_BRIEF:_
Repeat exactly the lines from the start of the entries below through the line containing "How African fintech". Omit the rest.

======== INFORMATION SHOWN

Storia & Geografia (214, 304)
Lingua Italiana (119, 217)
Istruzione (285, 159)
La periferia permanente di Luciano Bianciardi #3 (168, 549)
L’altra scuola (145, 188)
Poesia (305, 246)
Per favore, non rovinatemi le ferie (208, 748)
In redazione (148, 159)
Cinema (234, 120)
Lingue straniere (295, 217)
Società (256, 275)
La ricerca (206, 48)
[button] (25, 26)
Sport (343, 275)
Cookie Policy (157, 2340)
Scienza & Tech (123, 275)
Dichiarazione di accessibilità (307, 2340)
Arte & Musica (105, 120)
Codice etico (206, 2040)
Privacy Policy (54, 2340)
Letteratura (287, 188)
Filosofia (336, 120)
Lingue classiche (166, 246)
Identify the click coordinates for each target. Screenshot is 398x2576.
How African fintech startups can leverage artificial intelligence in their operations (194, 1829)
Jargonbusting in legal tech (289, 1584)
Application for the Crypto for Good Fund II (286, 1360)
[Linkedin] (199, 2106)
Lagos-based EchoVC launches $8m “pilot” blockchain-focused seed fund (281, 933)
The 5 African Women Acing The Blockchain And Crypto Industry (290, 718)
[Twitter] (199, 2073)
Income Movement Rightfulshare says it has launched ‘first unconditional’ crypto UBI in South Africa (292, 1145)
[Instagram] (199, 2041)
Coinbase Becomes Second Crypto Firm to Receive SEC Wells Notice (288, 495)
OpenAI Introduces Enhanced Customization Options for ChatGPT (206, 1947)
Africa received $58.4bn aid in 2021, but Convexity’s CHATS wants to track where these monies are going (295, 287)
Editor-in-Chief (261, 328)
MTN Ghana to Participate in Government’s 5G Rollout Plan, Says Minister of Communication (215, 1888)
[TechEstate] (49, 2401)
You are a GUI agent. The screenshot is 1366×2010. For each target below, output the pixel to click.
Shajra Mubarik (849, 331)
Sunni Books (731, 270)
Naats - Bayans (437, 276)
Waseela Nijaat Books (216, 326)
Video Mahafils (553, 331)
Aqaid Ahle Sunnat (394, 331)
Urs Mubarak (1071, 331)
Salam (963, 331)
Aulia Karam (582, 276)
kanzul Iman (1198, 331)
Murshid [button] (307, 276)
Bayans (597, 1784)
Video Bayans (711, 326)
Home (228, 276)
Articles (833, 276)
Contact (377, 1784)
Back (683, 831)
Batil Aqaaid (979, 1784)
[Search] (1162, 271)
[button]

================

_WRITTEN ANSWER:_
Storia & Geografia (214, 304)
Lingua Italiana (119, 217)
Istruzione (285, 159)
La periferia permanente di Luciano Bianciardi #3 (168, 549)
L’altra scuola (145, 188)
Poesia (305, 246)
Per favore, non rovinatemi le ferie (208, 748)
In redazione (148, 159)
Cinema (234, 120)
Lingue straniere (295, 217)
Società (256, 275)
La ricerca (206, 48)
[button] (25, 26)
Sport (343, 275)
Cookie Policy (157, 2340)
Scienza & Tech (123, 275)
Dichiarazione di accessibilità (307, 2340)
Arte & Musica (105, 120)
Codice etico (206, 2040)
Privacy Policy (54, 2340)
Letteratura (287, 188)
Filosofia (336, 120)
Lingue classiche (166, 246)
Identify the click coordinates for each target. Screenshot is 398x2576.
How African fintech startups can leverage artificial intelligence in their operations (194, 1829)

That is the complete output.